Starting at the line that contains "964x424 pixels.", write out every line through the last one in the records below, word for word. Leave out any pictures.

::: Listed records :::

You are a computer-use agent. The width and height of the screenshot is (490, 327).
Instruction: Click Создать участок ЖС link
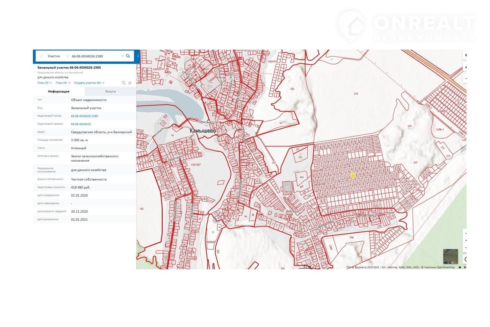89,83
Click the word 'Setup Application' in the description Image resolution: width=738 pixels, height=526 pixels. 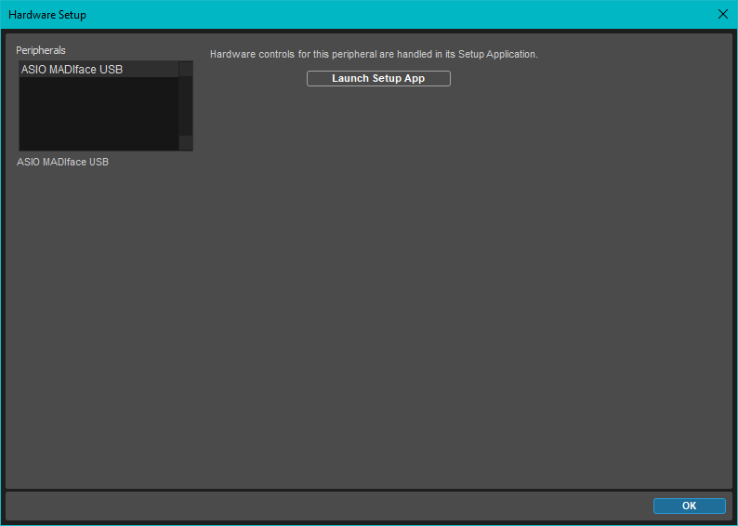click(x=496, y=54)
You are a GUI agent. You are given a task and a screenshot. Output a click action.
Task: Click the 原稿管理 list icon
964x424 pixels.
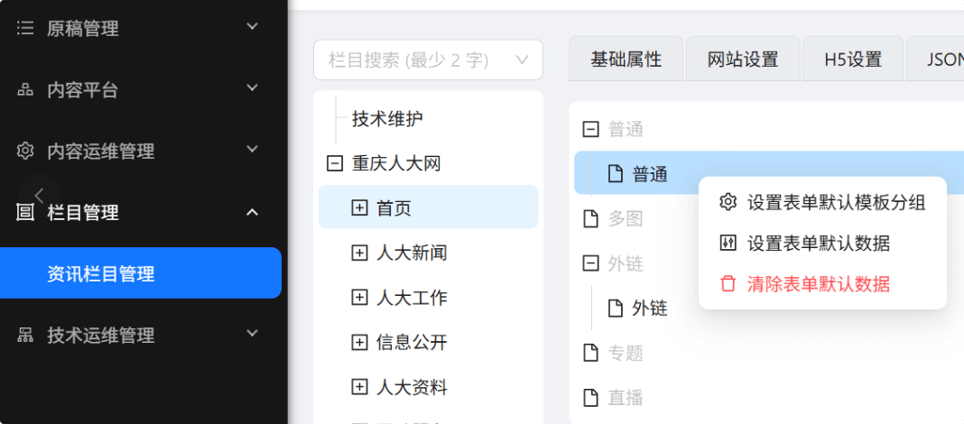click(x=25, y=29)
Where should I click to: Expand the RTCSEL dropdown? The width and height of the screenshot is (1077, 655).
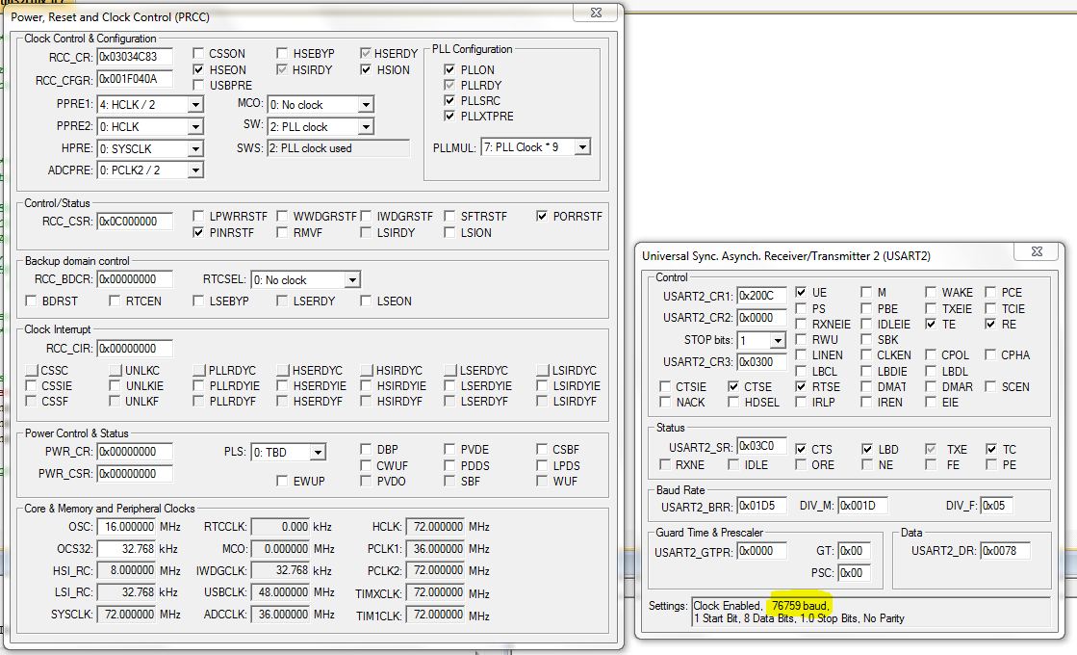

:::

Answer to this task -
964x424 pixels.
click(x=25, y=29)
Where should I click to: Expand the RTCSEL dropdown? The width and height of the screenshot is (1077, 655).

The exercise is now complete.